→ TASK ITEM
Leaving out the images, return the data below exactly as it is written.
--- ENTRIES SHOWN Enclosed Below ---
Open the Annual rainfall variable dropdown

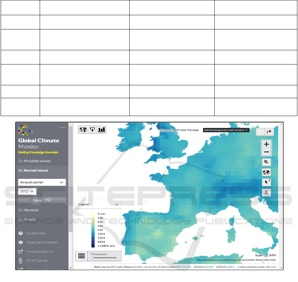(x=41, y=182)
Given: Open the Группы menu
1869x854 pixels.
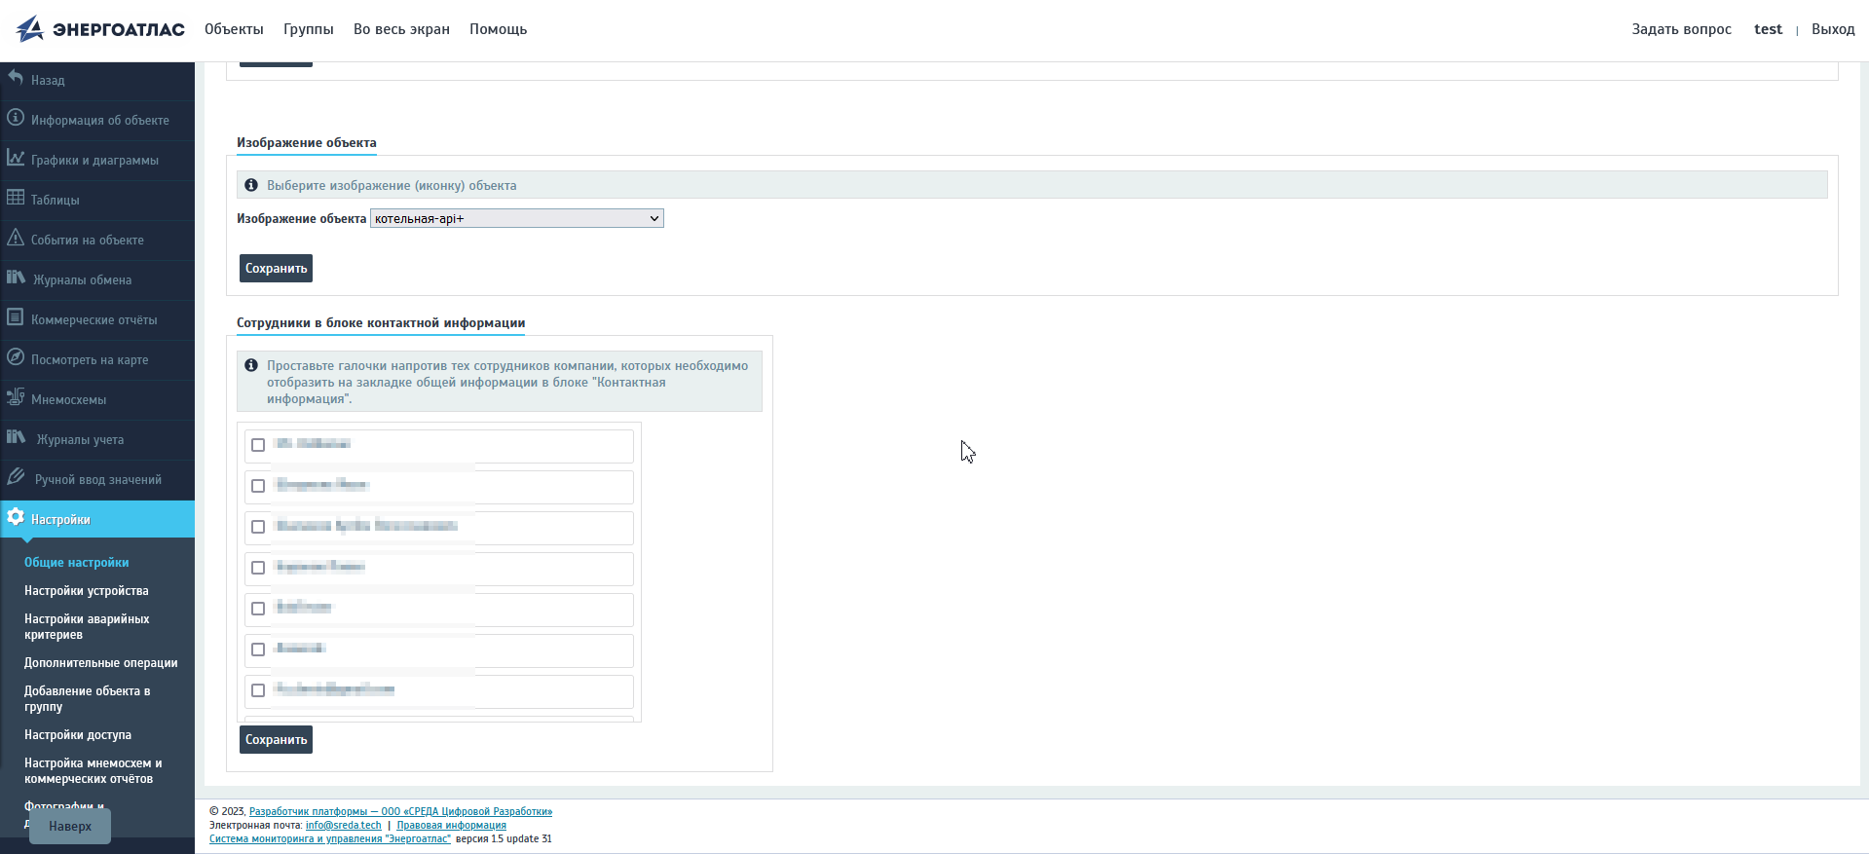Looking at the screenshot, I should (x=308, y=29).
--- End of Enclosed ENTRIES SHOWN ---
→ TASK OUTPUT
Open the Annual rainfall variable dropdown

(x=41, y=182)
Given: Open the Группы menu
1869x854 pixels.
Looking at the screenshot, I should (x=308, y=29).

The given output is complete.